(Walter Sarstedt, Prof. Dr. F. Collins, Prof. Dr. J. Riordan, Prof. Dr. L.-C. Tsui, Prof. Dr. Dr. Bidlingmaier)
1993年10月1日、ドレスデンのドライケーニッヒス教会で開催されたドイツ臨床化学学会年次総会において、第四回Sarstedt研究賞が授与されました。
ドイツ臨床化学学会会長Bidlingmaier教授から嚢胞性線維症遺伝子の解明に関連して、分子遺伝学研究におけるその画期的な功績により、米国国立衛生研究所Fraicis Collins教授、そしてカナダ、こども病院のL.-C. Tsui教授とJ. Riordan教授の三氏に対し研究賞と50,000マルクの賞金が授与されました。
嚢胞性線維症とも呼ばれるムコビシドーシスは、特に小児期から若年期に発症する遺伝性疾患です。

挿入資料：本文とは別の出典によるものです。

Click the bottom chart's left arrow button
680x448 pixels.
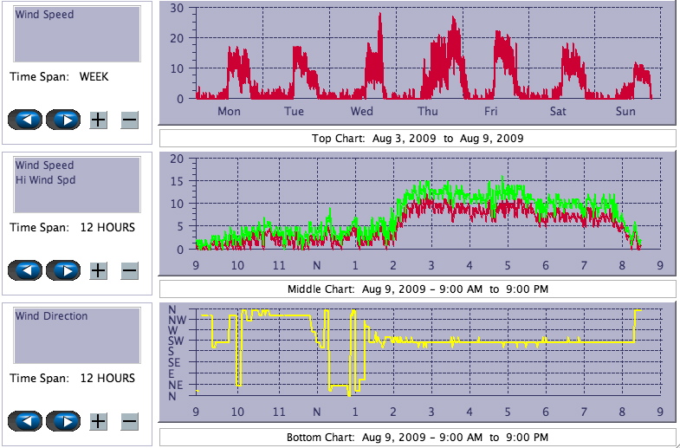[25, 421]
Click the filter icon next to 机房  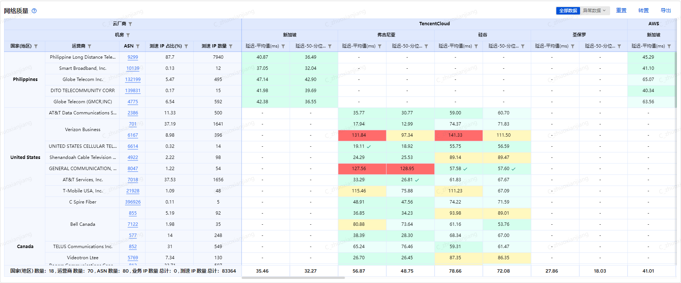click(x=128, y=35)
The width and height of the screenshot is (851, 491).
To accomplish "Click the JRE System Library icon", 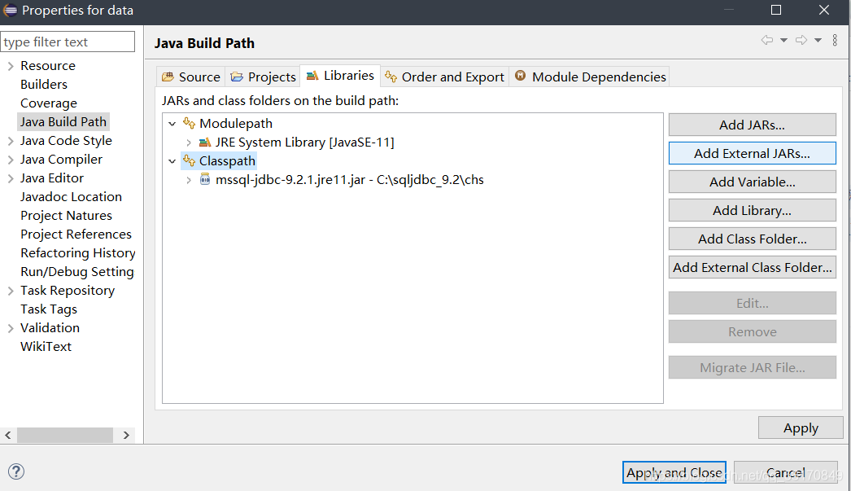I will pos(204,142).
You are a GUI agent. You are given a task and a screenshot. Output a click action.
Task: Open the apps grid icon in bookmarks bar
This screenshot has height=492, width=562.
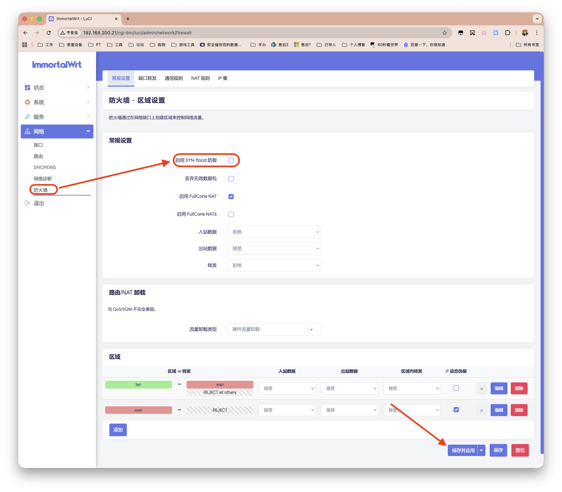(25, 45)

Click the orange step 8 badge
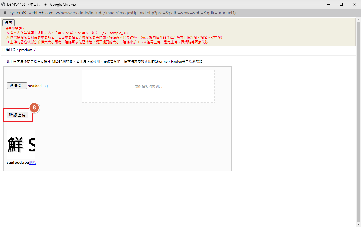tap(34, 108)
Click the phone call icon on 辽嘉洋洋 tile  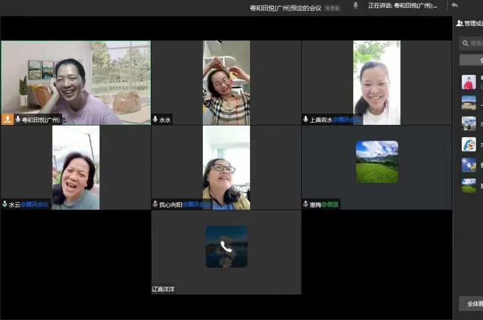[226, 246]
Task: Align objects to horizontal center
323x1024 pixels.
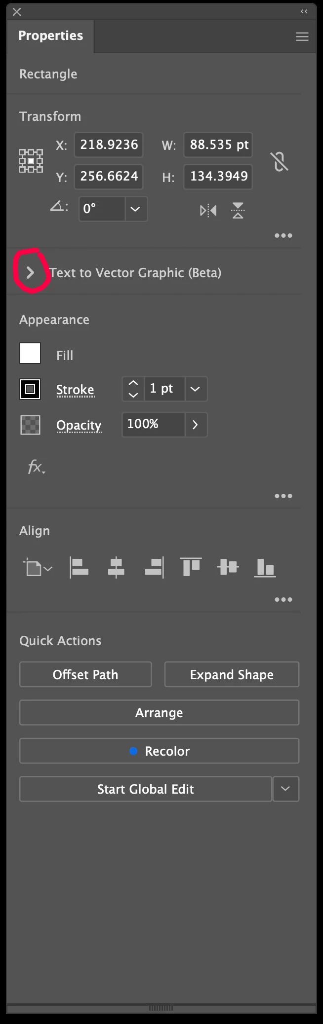Action: (x=116, y=568)
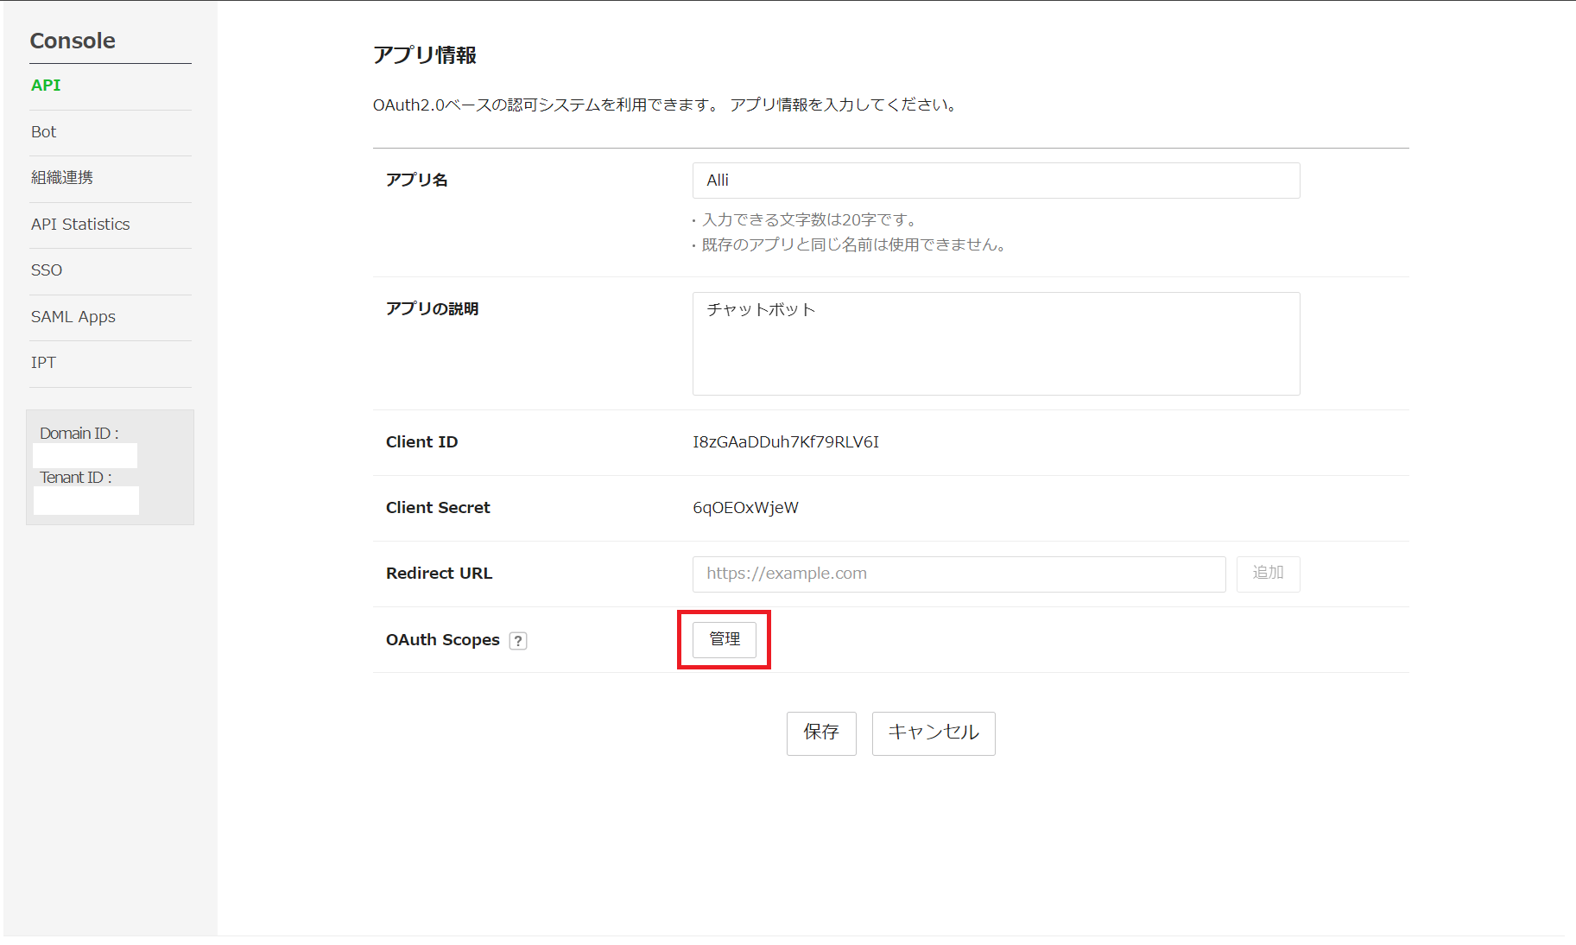1576x945 pixels.
Task: Click the 追加 button beside Redirect URL
Action: [x=1267, y=574]
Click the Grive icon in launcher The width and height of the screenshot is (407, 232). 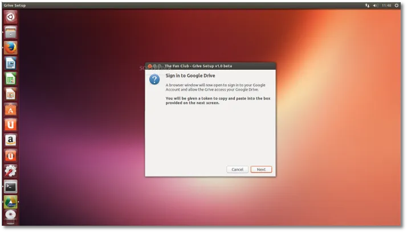coord(10,202)

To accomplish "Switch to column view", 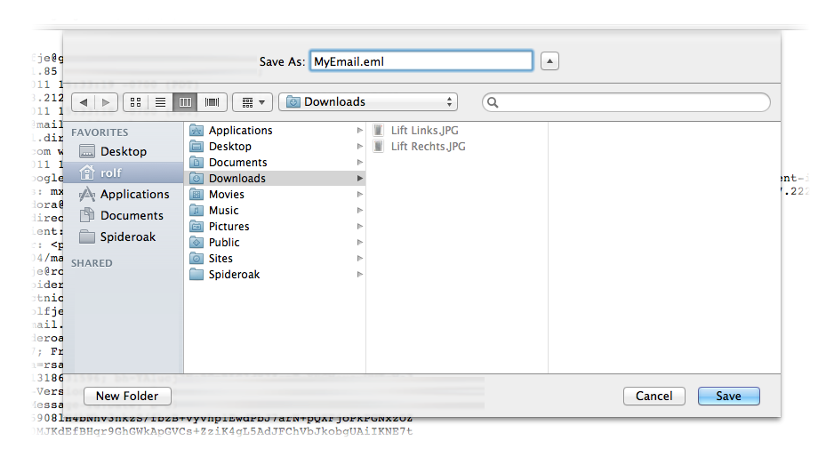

特異的にすい臓および気管支に発症する進行性の嚢胞性線維症を伴う全身性内分泌排出障害に至ります。汗中のナトリウムと塩化物イオンの排出増加により、体内の塩分代謝障害を引き起こします。この疾患にはまだ治療法がなく、患者は早期に死に至ることがあります。
受賞した三氏の功績は、分子生物学の最新の方法によって、この疾患を引き起こすゲノムを特定できたことです。この遺伝性疾患において形成される異常な嚢胞性線維症遺伝子は、この疾患を引き起こす異常タンパク質を生み出します。受賞者三氏の功績により、嚢胞性線維症に対する新しい治療法の開発が可能となりました。